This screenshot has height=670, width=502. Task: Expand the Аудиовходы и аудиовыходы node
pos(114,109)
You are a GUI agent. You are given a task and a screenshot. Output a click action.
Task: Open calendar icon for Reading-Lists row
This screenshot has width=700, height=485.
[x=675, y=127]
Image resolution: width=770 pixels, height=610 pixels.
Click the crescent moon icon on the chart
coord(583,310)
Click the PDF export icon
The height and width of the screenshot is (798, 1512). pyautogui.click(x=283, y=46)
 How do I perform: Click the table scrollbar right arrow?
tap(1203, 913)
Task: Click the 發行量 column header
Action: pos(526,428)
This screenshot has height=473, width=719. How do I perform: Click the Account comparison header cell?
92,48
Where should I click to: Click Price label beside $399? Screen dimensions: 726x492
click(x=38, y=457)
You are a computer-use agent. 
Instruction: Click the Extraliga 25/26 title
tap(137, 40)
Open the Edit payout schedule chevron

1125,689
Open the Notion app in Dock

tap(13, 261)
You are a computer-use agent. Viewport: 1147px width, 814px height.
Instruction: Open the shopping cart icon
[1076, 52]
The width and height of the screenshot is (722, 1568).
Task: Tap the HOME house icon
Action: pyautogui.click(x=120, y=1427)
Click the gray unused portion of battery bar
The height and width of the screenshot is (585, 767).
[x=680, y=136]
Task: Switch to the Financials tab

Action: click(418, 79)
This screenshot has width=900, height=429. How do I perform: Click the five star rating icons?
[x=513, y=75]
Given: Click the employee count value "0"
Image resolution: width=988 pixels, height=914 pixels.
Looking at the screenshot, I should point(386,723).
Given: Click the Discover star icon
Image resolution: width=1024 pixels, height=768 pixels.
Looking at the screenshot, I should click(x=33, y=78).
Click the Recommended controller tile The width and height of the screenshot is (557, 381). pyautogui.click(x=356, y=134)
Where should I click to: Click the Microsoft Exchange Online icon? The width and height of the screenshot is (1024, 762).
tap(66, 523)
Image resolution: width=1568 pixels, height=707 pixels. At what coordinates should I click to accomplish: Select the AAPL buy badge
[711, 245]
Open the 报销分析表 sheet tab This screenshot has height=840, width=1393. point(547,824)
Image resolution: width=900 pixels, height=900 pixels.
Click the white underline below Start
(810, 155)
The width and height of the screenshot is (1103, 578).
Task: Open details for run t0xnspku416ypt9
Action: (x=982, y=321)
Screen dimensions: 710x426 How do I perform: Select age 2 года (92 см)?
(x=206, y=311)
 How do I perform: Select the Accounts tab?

★ ★ ★ ★ ★ ★ ★

§ WHAT IS NEEDED
For this task, retype the material exactly, line for line.

§ EXPECTED ANSWER
This screenshot has height=670, width=502. Task: Expand the Аудиовходы и аудиовыходы node
pos(114,109)
You are a GUI agent. You are given a task and a screenshot. Output a click action.
Task: Open calendar icon for Reading-Lists row
This screenshot has width=700, height=485.
[x=675, y=127]
Image resolution: width=770 pixels, height=610 pixels.
Click the crescent moon icon on the chart
coord(583,310)
Click the PDF export icon
The height and width of the screenshot is (798, 1512). pyautogui.click(x=283, y=46)
 How do I perform: Click the table scrollbar right arrow?
tap(1203, 913)
Task: Click the 發行量 column header
Action: pos(526,428)
This screenshot has height=473, width=719. How do I perform: Click the Account comparison header cell?
92,48
Where should I click to: Click Price label beside $399? Screen dimensions: 726x492
click(x=38, y=457)
You are a computer-use agent. 
Instruction: Click the Extraliga 25/26 title
tap(137, 40)
Open the Edit payout schedule chevron

1125,689
Open the Notion app in Dock

tap(13, 261)
You are a computer-use agent. Viewport: 1147px width, 814px height.
Instruction: Open the shopping cart icon
[1076, 52]
The width and height of the screenshot is (722, 1568).
Task: Tap the HOME house icon
Action: pyautogui.click(x=120, y=1427)
Click the gray unused portion of battery bar
The height and width of the screenshot is (585, 767).
[x=680, y=136]
Task: Switch to the Financials tab

Action: click(418, 79)
This screenshot has width=900, height=429. How do I perform: Click the five star rating icons?
[x=513, y=75]
Given: Click the employee count value "0"
Image resolution: width=988 pixels, height=914 pixels.
Looking at the screenshot, I should point(386,723).
Given: Click the Discover star icon
Image resolution: width=1024 pixels, height=768 pixels.
Looking at the screenshot, I should click(x=33, y=78).
Click the Recommended controller tile The width and height of the screenshot is (557, 381). pyautogui.click(x=356, y=134)
Where should I click to: Click the Microsoft Exchange Online icon? The width and height of the screenshot is (1024, 762).
tap(66, 523)
Image resolution: width=1568 pixels, height=707 pixels. At what coordinates should I click to accomplish: Select the AAPL buy badge
[711, 245]
Open the 报销分析表 sheet tab This screenshot has height=840, width=1393. point(547,824)
Image resolution: width=900 pixels, height=900 pixels.
Click the white underline below Start
(810, 155)
The width and height of the screenshot is (1103, 578).
Task: Open details for run t0xnspku416ypt9
Action: (x=982, y=321)
Screen dimensions: 710x426 How do I perform: Select age 2 года (92 см)?
(x=206, y=311)
 How do I perform: Select the Accounts tab?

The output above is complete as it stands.